> _Work task_:
Your answer should consist of the lines in the listing that hold "computer".

- - -

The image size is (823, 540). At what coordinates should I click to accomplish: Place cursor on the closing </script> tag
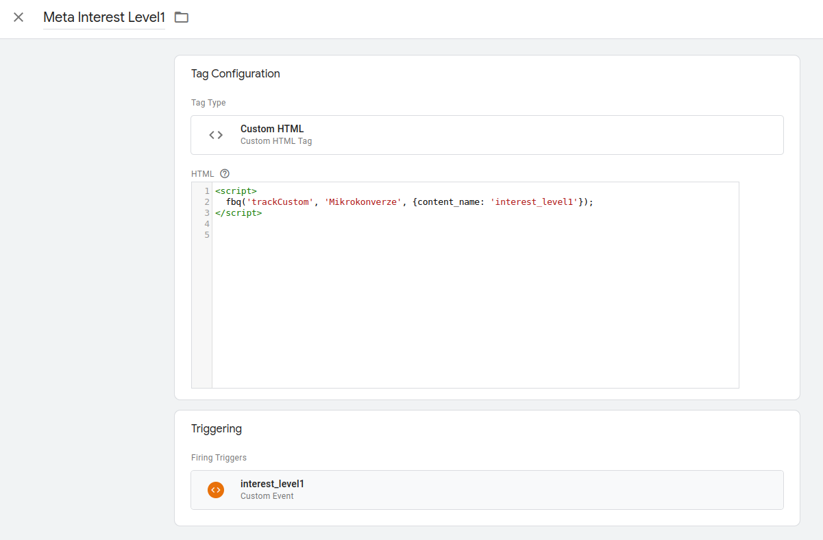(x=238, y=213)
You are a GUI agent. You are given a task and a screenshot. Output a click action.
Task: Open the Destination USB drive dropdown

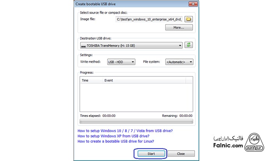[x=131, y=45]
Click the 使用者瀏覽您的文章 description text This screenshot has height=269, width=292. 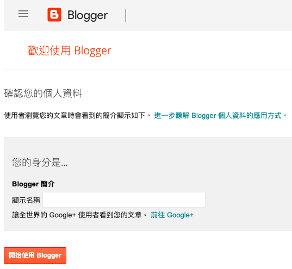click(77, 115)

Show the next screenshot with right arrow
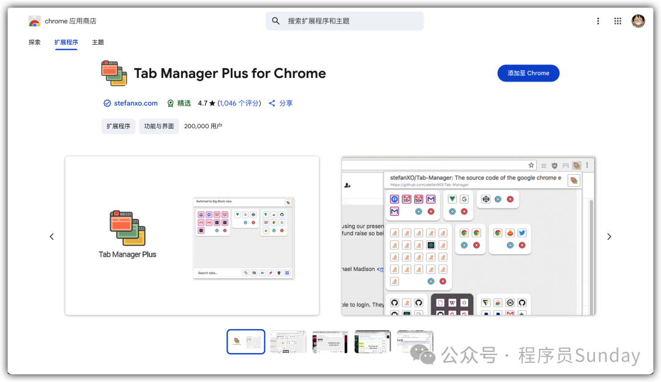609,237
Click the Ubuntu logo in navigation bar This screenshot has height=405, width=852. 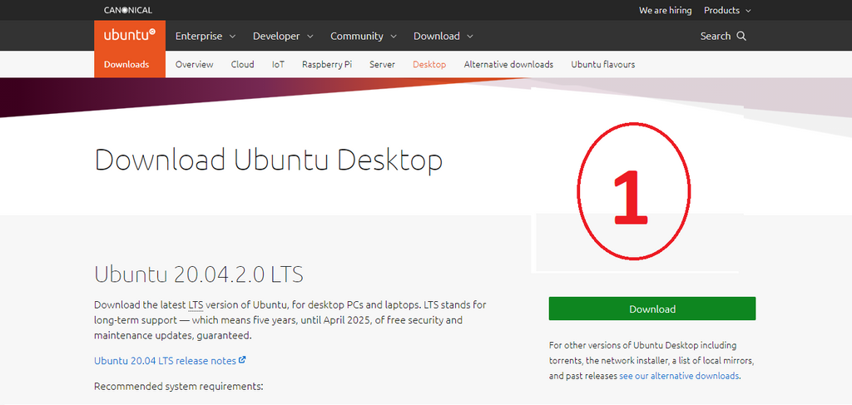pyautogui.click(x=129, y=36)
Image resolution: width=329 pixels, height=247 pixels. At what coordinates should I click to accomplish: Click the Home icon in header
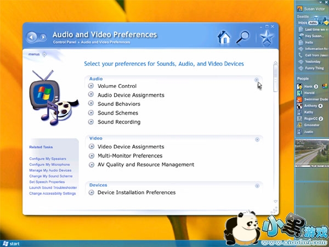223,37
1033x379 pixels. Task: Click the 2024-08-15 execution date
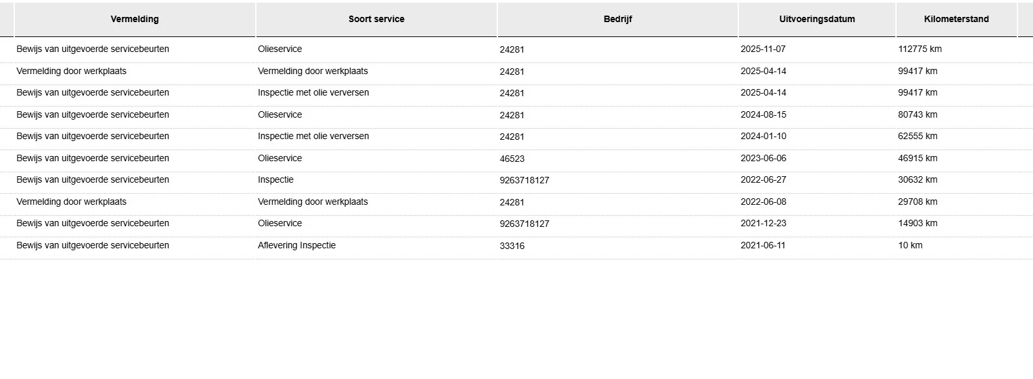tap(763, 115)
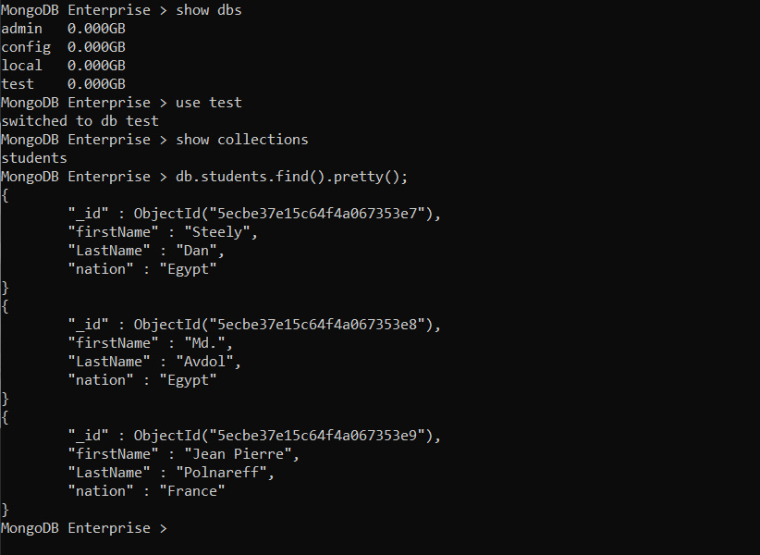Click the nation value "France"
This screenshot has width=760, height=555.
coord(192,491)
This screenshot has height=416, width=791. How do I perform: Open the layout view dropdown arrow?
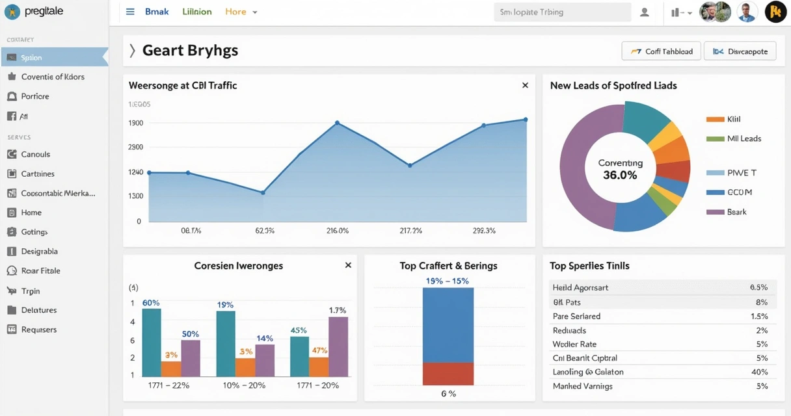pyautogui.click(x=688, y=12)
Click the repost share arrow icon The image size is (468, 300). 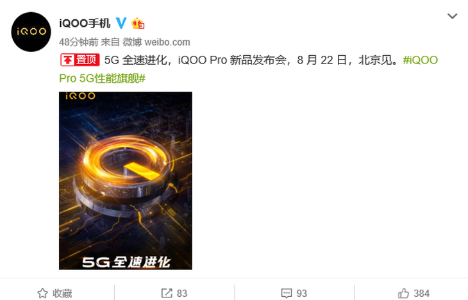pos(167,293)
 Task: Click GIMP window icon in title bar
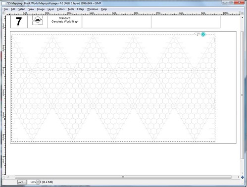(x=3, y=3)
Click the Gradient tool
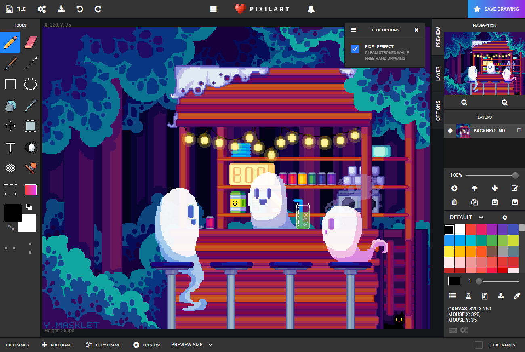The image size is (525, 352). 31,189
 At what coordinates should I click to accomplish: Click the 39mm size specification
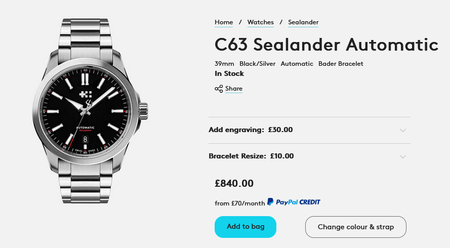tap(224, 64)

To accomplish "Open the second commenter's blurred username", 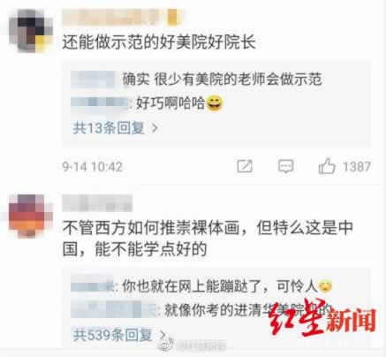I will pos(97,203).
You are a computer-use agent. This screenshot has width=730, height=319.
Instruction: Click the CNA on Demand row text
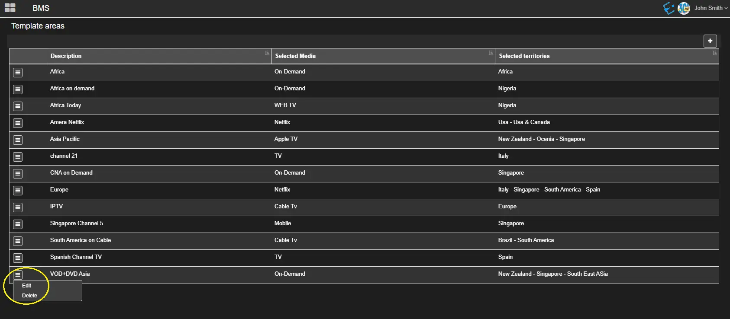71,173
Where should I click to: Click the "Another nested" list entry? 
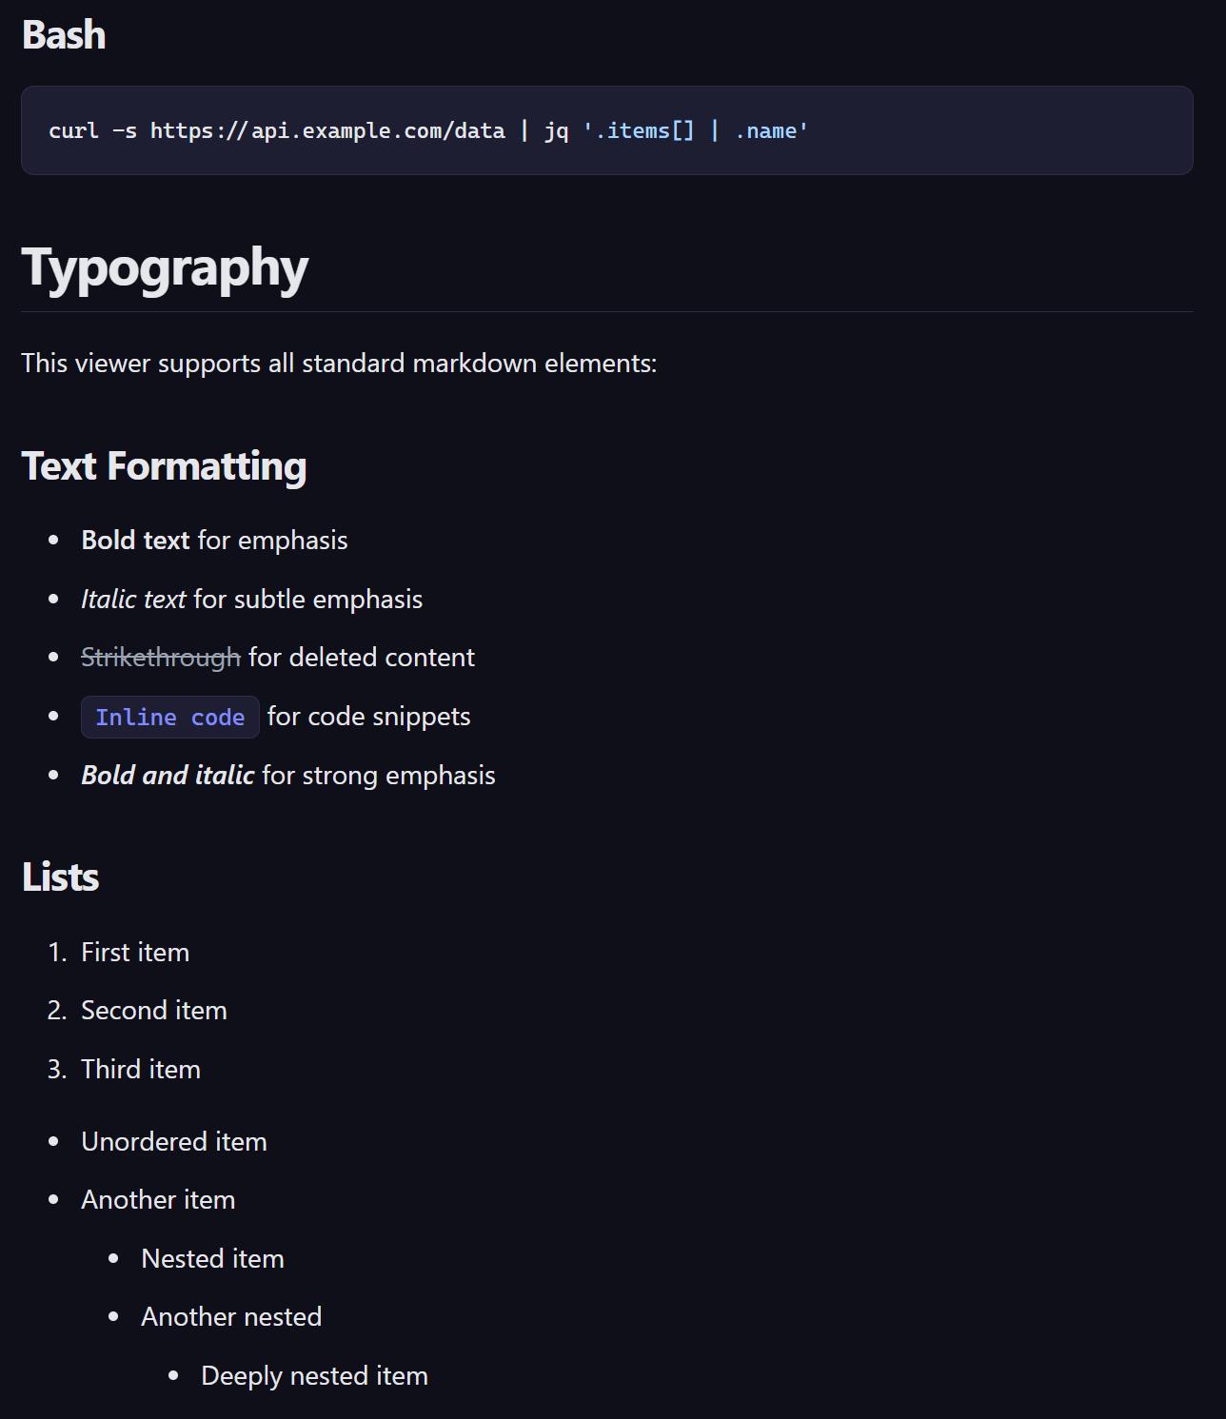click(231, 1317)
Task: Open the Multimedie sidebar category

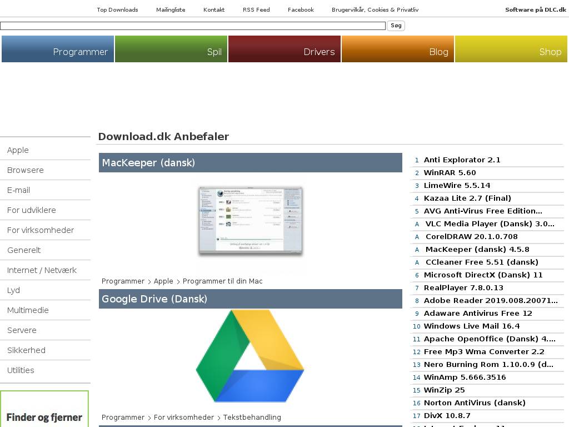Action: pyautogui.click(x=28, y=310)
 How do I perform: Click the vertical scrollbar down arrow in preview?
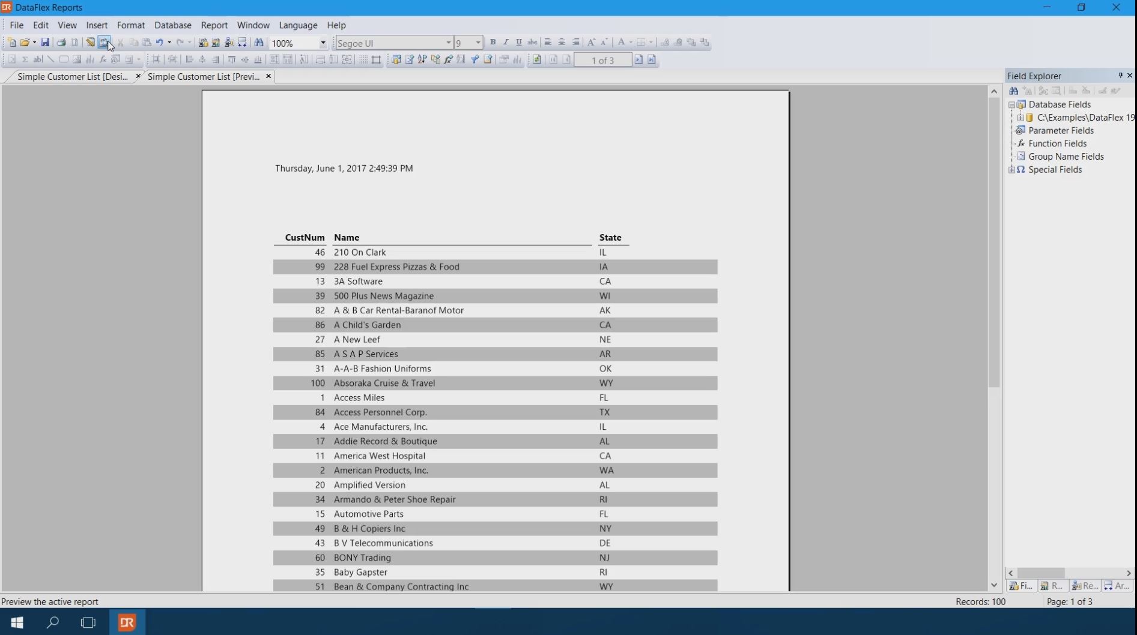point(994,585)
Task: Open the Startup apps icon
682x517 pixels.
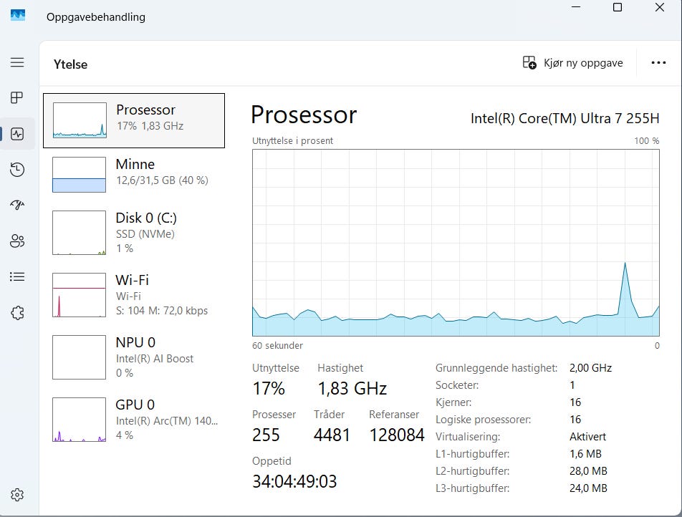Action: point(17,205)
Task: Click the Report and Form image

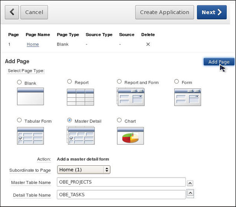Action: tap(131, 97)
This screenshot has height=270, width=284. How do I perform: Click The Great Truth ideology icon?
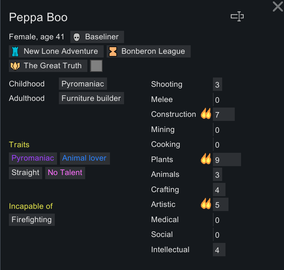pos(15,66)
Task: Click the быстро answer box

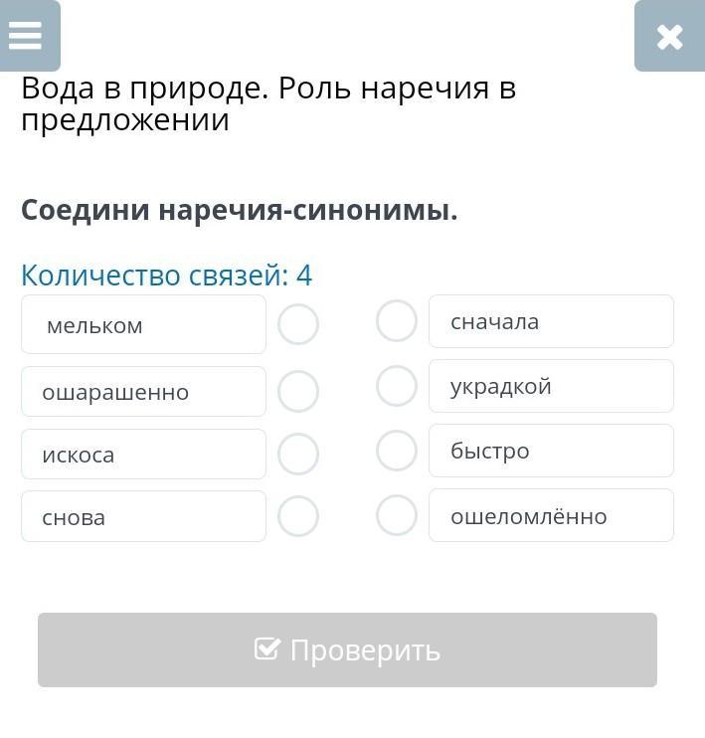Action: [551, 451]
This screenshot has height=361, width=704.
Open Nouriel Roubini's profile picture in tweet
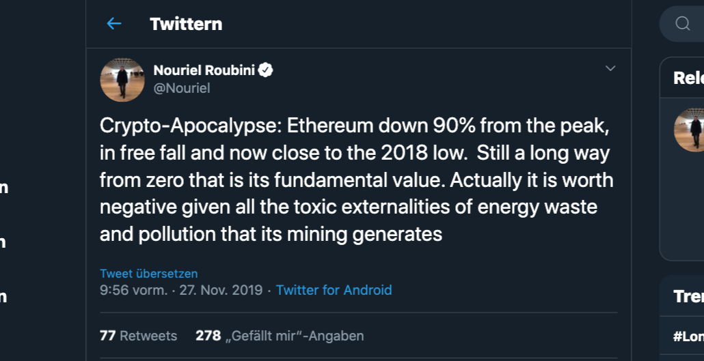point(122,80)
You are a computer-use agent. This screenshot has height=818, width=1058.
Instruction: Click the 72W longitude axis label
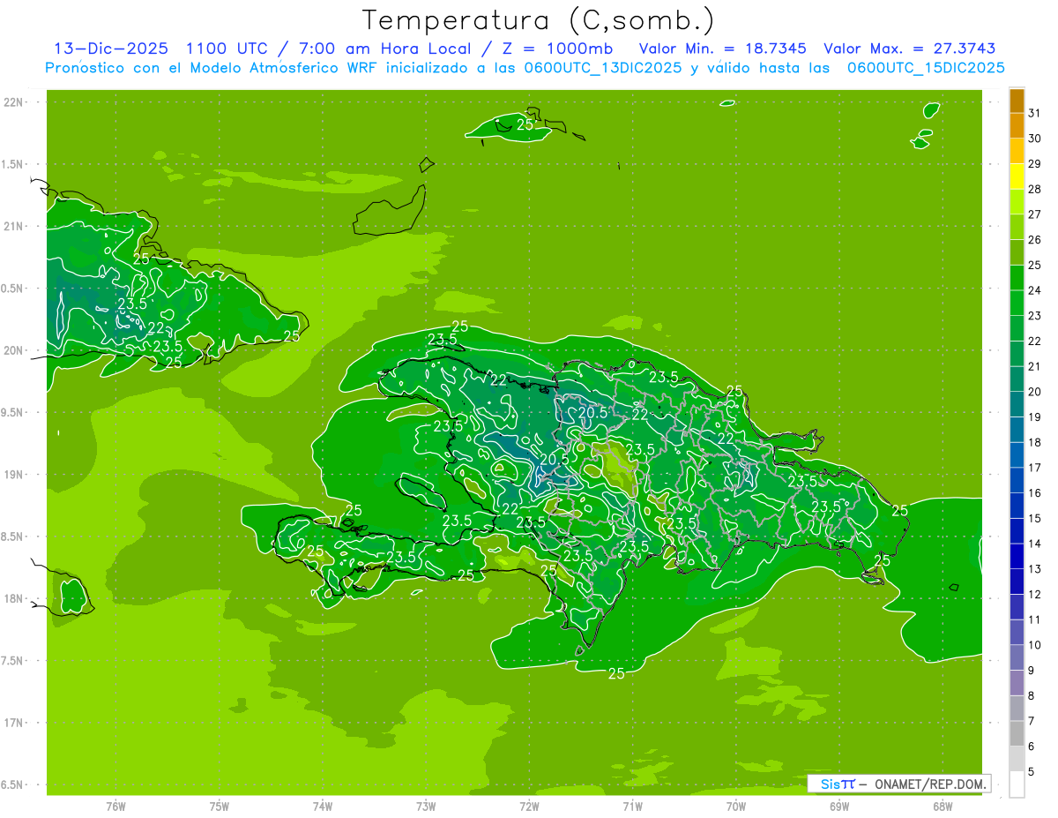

- - -

> _Answer to the problem_:
You are a computer-use agent. This screenshot has width=730, height=319.
You are a computer-use agent. This screenshot has height=818, width=1058.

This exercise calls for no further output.